Firefox jeszcze się broni w Polsce, ale pewnie wkrótce padnie przed Chrome'em
Kwietniowe dane na temat popularności przeglądarek internetowych nie przyniosły zbyt wielu zmian. Jednak cały czas można dostrzec te same trendy, które wkrótce doprowadzą do pewnych przetasowań. Wygrany będzie tylko jeden – Google Chrome.
Na świecie sytuacja już od dłuższego czasu pozostaje bez zmian. Niekwestionowanym liderem cały czas jest Chrome, który w ciągu miesiąca powiększył swój udział w rynku o ponad 1,5 proc. i aktualnie jest używany przez 48,04 proc. użytkowników. Jeśli trend się utrzyma, to jeszcze w tym roku przeglądarka od Google’a przekroczy magiczną barierę 50 proc.
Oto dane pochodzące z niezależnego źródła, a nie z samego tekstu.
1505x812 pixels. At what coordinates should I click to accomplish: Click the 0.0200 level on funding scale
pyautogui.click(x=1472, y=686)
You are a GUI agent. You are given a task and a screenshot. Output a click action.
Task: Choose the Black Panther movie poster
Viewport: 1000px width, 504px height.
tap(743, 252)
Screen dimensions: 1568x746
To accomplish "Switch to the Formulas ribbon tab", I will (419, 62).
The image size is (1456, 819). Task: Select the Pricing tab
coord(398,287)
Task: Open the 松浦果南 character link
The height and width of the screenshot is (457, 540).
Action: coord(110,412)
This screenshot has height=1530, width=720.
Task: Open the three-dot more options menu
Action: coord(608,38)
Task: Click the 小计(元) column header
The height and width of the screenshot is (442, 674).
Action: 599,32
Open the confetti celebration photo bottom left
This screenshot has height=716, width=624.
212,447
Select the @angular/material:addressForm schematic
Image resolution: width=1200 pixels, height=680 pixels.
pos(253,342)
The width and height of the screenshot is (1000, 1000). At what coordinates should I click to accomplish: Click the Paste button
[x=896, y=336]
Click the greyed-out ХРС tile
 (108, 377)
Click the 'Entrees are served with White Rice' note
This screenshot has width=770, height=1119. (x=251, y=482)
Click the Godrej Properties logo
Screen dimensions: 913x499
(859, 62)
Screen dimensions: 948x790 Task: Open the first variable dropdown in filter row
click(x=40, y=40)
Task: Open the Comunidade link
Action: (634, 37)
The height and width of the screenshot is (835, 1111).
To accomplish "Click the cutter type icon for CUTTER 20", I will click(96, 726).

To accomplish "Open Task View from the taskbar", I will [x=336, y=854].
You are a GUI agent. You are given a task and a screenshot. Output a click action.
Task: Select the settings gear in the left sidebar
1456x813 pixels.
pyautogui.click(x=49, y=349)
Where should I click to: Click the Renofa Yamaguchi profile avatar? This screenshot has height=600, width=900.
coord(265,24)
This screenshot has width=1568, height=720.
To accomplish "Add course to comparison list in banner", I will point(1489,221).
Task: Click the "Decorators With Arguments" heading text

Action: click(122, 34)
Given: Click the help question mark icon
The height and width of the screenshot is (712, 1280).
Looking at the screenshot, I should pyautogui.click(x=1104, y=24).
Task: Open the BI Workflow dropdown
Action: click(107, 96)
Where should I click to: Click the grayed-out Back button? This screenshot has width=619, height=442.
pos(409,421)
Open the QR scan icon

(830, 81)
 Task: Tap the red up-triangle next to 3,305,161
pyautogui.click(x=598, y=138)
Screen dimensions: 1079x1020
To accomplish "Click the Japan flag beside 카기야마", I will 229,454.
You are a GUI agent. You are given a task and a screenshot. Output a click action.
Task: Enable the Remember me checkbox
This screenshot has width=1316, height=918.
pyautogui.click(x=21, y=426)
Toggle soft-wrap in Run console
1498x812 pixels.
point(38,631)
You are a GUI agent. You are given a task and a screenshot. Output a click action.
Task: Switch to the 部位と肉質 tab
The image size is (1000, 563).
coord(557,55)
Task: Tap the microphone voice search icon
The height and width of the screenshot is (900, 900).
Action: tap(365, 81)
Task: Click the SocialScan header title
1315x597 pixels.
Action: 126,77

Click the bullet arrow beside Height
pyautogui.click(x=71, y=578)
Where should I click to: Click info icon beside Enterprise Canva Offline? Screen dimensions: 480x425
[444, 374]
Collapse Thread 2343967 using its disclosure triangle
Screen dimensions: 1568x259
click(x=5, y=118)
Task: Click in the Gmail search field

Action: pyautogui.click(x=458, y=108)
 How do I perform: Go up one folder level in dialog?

Jednocześnie, systematycznie traci Internet Explorer, który wciąż zajmuje drugą pozycję. W ciągu kilku najbliższych miesięcy może zostać wyprzedzony przez Firefoxa, ale nie dlatego, że przeglądarka Mozilli rośnie, tylko dlatego, że IE mocno traci. Ognisty lis od wielu miesięcy notuje tylko niewielkie zmiany w swoich udziałach w rynku, podobnie jak Safari oraz Opera. To oznacza, że zdecydowania większość użytkowników Internet Explorera po przesiadce decyduje się na Chrome’a.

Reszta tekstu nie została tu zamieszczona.